-- START OF Records for this exercise --

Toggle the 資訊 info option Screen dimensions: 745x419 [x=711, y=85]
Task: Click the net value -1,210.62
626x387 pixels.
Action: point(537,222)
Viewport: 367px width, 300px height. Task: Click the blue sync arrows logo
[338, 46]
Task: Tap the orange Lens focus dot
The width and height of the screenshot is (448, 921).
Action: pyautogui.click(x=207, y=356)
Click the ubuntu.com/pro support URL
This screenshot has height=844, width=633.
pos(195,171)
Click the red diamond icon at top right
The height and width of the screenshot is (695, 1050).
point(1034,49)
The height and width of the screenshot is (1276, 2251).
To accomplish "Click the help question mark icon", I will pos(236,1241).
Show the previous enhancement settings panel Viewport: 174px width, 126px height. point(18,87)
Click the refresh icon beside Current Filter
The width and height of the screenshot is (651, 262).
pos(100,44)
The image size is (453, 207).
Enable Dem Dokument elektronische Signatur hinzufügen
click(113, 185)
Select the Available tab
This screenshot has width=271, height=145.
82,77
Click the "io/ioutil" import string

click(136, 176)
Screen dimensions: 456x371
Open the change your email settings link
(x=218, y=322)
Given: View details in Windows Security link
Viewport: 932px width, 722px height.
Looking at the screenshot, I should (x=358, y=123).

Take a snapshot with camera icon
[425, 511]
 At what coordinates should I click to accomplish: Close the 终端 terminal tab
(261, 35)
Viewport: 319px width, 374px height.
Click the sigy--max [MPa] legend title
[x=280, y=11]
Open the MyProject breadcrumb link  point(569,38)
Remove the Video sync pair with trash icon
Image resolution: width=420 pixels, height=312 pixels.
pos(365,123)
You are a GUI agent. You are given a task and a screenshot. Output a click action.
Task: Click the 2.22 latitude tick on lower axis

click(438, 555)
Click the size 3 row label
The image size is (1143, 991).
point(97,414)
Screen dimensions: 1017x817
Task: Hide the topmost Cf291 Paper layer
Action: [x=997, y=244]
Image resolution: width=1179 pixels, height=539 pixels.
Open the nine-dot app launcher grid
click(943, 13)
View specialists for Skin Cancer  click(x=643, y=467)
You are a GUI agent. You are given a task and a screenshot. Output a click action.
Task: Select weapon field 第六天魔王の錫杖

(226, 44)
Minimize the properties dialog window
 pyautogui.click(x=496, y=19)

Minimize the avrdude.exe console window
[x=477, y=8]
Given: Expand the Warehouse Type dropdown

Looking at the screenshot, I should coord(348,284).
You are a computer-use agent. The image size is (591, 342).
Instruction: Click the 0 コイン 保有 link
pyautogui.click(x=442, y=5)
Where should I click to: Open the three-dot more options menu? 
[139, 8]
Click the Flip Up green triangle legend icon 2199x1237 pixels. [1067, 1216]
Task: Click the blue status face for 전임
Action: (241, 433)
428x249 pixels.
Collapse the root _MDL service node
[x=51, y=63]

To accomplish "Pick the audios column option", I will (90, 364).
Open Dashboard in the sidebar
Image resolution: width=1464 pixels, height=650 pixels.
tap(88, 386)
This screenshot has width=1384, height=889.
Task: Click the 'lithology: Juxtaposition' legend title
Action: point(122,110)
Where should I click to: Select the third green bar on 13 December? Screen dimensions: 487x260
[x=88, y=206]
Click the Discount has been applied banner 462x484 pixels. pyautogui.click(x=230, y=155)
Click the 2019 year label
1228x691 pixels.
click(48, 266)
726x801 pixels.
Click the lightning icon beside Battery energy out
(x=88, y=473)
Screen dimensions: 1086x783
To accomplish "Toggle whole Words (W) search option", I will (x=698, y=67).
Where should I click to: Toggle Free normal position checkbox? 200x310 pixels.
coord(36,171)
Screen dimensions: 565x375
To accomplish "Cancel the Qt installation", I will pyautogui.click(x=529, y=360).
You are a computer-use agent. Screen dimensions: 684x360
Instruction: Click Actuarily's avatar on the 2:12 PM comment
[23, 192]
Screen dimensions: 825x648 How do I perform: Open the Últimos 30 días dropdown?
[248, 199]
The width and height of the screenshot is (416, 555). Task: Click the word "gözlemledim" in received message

-- END OF Records for this exercise --

Please copy all of the entries above word for word, keeping every line unchanged.

Toggle the 資訊 info option Screen dimensions: 745x419 [x=711, y=85]
Task: Click the net value -1,210.62
626x387 pixels.
Action: point(537,222)
Viewport: 367px width, 300px height. Task: Click the blue sync arrows logo
[338, 46]
Task: Tap the orange Lens focus dot
The width and height of the screenshot is (448, 921).
Action: pyautogui.click(x=207, y=356)
Click the ubuntu.com/pro support URL
This screenshot has height=844, width=633.
pos(195,171)
Click the red diamond icon at top right
The height and width of the screenshot is (695, 1050).
point(1034,49)
The height and width of the screenshot is (1276, 2251).
To accomplish "Click the help question mark icon", I will pos(236,1241).
Show the previous enhancement settings panel Viewport: 174px width, 126px height. point(18,87)
Click the refresh icon beside Current Filter
The width and height of the screenshot is (651, 262).
pos(100,44)
The image size is (453, 207).
Enable Dem Dokument elektronische Signatur hinzufügen
click(113, 185)
Select the Available tab
This screenshot has width=271, height=145.
82,77
Click the "io/ioutil" import string

click(136, 176)
Screen dimensions: 456x371
Open the change your email settings link
(x=218, y=322)
Given: View details in Windows Security link
Viewport: 932px width, 722px height.
Looking at the screenshot, I should (x=358, y=123).

Take a snapshot with camera icon
[425, 511]
 At what coordinates should I click to accomplish: Close the 终端 terminal tab
(261, 35)
Viewport: 319px width, 374px height.
Click the sigy--max [MPa] legend title
[x=280, y=11]
Open the MyProject breadcrumb link  point(569,38)
Remove the Video sync pair with trash icon
Image resolution: width=420 pixels, height=312 pixels.
pos(365,123)
You are a GUI agent. You are given a task and a screenshot. Output a click action.
Task: Click the 2.22 latitude tick on lower axis

click(438, 555)
Click the size 3 row label
The image size is (1143, 991).
point(97,414)
Screen dimensions: 1017x817
Task: Hide the topmost Cf291 Paper layer
Action: [x=997, y=244]
Image resolution: width=1179 pixels, height=539 pixels.
Open the nine-dot app launcher grid
click(943, 13)
View specialists for Skin Cancer  click(x=643, y=467)
You are a GUI agent. You are given a task and a screenshot. Output a click action.
Task: Select weapon field 第六天魔王の錫杖

(226, 44)
Minimize the properties dialog window
 pyautogui.click(x=496, y=19)

Minimize the avrdude.exe console window
[x=477, y=8]
Given: Expand the Warehouse Type dropdown

Looking at the screenshot, I should coord(348,284).
You are a computer-use agent. The image size is (591, 342).
Instruction: Click the 0 コイン 保有 link
pyautogui.click(x=442, y=5)
Where should I click to: Open the three-dot more options menu? 
[139, 8]
Click the Flip Up green triangle legend icon 2199x1237 pixels. [1067, 1216]
Task: Click the blue status face for 전임
Action: (241, 433)
428x249 pixels.
Collapse the root _MDL service node
[x=51, y=63]

To accomplish "Pick the audios column option", I will (90, 364).
Open Dashboard in the sidebar
Image resolution: width=1464 pixels, height=650 pixels.
tap(88, 386)
This screenshot has width=1384, height=889.
Task: Click the 'lithology: Juxtaposition' legend title
Action: point(122,110)
Where should I click to: Select the third green bar on 13 December? Screen dimensions: 487x260
[x=88, y=206]
Click the Discount has been applied banner 462x484 pixels. pyautogui.click(x=230, y=155)
Click the 2019 year label
1228x691 pixels.
click(48, 266)
726x801 pixels.
Click the lightning icon beside Battery energy out
(x=88, y=473)
Screen dimensions: 1086x783
To accomplish "Toggle whole Words (W) search option", I will (x=698, y=67).
Where should I click to: Toggle Free normal position checkbox? 200x310 pixels.
coord(36,171)
Screen dimensions: 565x375
To accomplish "Cancel the Qt installation", I will pyautogui.click(x=529, y=360).
You are a computer-use agent. Screen dimensions: 684x360
Instruction: Click Actuarily's avatar on the 2:12 PM comment
[23, 192]
Screen dimensions: 825x648 How do I perform: Open the Últimos 30 días dropdown?
[248, 199]
The width and height of the screenshot is (416, 555). Task: Click the word "gözlemledim" in received message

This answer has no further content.